The records below must be returned in full and unaltered.

═══ Provided information

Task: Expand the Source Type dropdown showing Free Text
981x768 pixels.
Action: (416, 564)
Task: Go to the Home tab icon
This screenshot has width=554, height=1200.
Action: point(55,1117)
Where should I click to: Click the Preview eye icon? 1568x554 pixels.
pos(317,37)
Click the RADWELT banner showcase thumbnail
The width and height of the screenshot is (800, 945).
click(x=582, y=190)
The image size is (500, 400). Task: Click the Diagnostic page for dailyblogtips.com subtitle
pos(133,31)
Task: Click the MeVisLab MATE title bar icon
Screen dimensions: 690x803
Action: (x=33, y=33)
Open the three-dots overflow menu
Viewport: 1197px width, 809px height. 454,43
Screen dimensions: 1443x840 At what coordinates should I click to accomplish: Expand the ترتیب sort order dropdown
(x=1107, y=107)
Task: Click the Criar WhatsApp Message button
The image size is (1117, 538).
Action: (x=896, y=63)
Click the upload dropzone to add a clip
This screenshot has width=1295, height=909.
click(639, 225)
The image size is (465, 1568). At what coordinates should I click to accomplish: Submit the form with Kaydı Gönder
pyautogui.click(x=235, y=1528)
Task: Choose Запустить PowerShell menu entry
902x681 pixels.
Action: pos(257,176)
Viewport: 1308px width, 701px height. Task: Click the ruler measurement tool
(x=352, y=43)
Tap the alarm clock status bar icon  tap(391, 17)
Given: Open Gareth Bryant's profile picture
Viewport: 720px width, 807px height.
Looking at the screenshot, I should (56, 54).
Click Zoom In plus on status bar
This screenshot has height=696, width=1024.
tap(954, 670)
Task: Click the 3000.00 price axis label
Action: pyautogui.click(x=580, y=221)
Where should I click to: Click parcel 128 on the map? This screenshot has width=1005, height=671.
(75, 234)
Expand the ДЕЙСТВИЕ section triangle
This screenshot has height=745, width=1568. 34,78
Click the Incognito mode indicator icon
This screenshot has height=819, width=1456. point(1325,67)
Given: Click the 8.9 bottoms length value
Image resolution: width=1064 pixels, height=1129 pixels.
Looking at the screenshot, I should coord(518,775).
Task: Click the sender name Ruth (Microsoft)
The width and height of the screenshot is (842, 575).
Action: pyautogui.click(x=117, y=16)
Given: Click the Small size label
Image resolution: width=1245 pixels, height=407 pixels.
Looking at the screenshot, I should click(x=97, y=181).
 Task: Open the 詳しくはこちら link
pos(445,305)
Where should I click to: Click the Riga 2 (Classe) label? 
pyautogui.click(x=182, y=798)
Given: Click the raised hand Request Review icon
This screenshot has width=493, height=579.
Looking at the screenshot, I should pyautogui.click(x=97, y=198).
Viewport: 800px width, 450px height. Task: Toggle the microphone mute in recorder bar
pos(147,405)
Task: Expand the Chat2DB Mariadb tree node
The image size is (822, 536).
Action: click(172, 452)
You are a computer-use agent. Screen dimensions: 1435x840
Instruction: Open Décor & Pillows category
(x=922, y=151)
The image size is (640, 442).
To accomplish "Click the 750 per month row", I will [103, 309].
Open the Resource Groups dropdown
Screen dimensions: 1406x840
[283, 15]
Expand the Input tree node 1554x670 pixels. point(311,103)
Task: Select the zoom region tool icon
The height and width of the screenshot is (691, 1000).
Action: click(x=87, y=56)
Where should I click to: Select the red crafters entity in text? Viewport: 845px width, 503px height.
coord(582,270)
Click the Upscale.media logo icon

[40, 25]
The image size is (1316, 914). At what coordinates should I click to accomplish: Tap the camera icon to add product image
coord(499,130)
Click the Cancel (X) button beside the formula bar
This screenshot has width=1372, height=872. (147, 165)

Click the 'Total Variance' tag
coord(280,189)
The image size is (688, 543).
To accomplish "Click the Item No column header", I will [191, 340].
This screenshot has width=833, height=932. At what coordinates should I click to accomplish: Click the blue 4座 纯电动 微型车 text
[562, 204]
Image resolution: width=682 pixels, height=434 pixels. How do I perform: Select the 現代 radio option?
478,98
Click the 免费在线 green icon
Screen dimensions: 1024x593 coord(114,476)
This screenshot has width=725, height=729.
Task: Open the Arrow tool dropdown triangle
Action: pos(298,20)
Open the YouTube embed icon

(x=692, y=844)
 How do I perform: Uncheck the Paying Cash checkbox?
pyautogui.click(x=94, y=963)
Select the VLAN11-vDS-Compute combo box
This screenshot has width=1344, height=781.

══════

Result for this exercise →
Task: Expand the Source Type dropdown showing Free Text
981x768 pixels.
Action: (416, 564)
Task: Go to the Home tab icon
This screenshot has width=554, height=1200.
Action: point(55,1117)
Where should I click to: Click the Preview eye icon? 1568x554 pixels.
pos(317,37)
Click the RADWELT banner showcase thumbnail
The width and height of the screenshot is (800, 945).
click(x=582, y=190)
The image size is (500, 400). Task: Click the Diagnostic page for dailyblogtips.com subtitle
pos(133,31)
Task: Click the MeVisLab MATE title bar icon
Screen dimensions: 690x803
Action: (x=33, y=33)
Open the three-dots overflow menu
Viewport: 1197px width, 809px height. 454,43
Screen dimensions: 1443x840 At what coordinates should I click to accomplish: Expand the ترتیب sort order dropdown
(x=1107, y=107)
Task: Click the Criar WhatsApp Message button
The image size is (1117, 538).
Action: (x=896, y=63)
Click the upload dropzone to add a clip
This screenshot has width=1295, height=909.
click(639, 225)
The image size is (465, 1568). At what coordinates should I click to accomplish: Submit the form with Kaydı Gönder
pyautogui.click(x=235, y=1528)
Task: Choose Запустить PowerShell menu entry
902x681 pixels.
Action: pos(257,176)
Viewport: 1308px width, 701px height. Task: Click the ruler measurement tool
(x=352, y=43)
Tap the alarm clock status bar icon  tap(391, 17)
Given: Open Gareth Bryant's profile picture
Viewport: 720px width, 807px height.
Looking at the screenshot, I should (56, 54).
Click Zoom In plus on status bar
This screenshot has height=696, width=1024.
tap(954, 670)
Task: Click the 3000.00 price axis label
Action: pyautogui.click(x=580, y=221)
Where should I click to: Click parcel 128 on the map? This screenshot has width=1005, height=671.
(75, 234)
Expand the ДЕЙСТВИЕ section triangle
This screenshot has height=745, width=1568. 34,78
Click the Incognito mode indicator icon
This screenshot has height=819, width=1456. point(1325,67)
Given: Click the 8.9 bottoms length value
Image resolution: width=1064 pixels, height=1129 pixels.
Looking at the screenshot, I should coord(518,775).
Task: Click the sender name Ruth (Microsoft)
The width and height of the screenshot is (842, 575).
Action: pyautogui.click(x=117, y=16)
Given: Click the Small size label
Image resolution: width=1245 pixels, height=407 pixels.
Looking at the screenshot, I should click(x=97, y=181).
 Task: Open the 詳しくはこちら link
pos(445,305)
Where should I click to: Click the Riga 2 (Classe) label? 
pyautogui.click(x=182, y=798)
Given: Click the raised hand Request Review icon
This screenshot has width=493, height=579.
Looking at the screenshot, I should pyautogui.click(x=97, y=198).
Viewport: 800px width, 450px height. Task: Toggle the microphone mute in recorder bar
pos(147,405)
Task: Expand the Chat2DB Mariadb tree node
The image size is (822, 536).
Action: click(172, 452)
You are a computer-use agent. Screen dimensions: 1435x840
Instruction: Open Décor & Pillows category
(x=922, y=151)
The image size is (640, 442).
To accomplish "Click the 750 per month row", I will [103, 309].
Open the Resource Groups dropdown
Screen dimensions: 1406x840
[283, 15]
Expand the Input tree node 1554x670 pixels. point(311,103)
Task: Select the zoom region tool icon
The height and width of the screenshot is (691, 1000).
Action: click(x=87, y=56)
Where should I click to: Select the red crafters entity in text? Viewport: 845px width, 503px height.
coord(582,270)
Click the Upscale.media logo icon

[40, 25]
The image size is (1316, 914). At what coordinates should I click to accomplish: Tap the camera icon to add product image
coord(499,130)
Click the Cancel (X) button beside the formula bar
This screenshot has width=1372, height=872. (147, 165)

Click the 'Total Variance' tag
coord(280,189)
The image size is (688, 543).
To accomplish "Click the Item No column header", I will [191, 340].
This screenshot has width=833, height=932. At what coordinates should I click to accomplish: Click the blue 4座 纯电动 微型车 text
[562, 204]
Image resolution: width=682 pixels, height=434 pixels. How do I perform: Select the 現代 radio option?
478,98
Click the 免费在线 green icon
Screen dimensions: 1024x593 coord(114,476)
This screenshot has width=725, height=729.
Task: Open the Arrow tool dropdown triangle
Action: pos(298,20)
Open the YouTube embed icon

(x=692, y=844)
 How do I perform: Uncheck the Paying Cash checkbox?
pyautogui.click(x=94, y=963)
Select the VLAN11-vDS-Compute combo box
This screenshot has width=1344, height=781.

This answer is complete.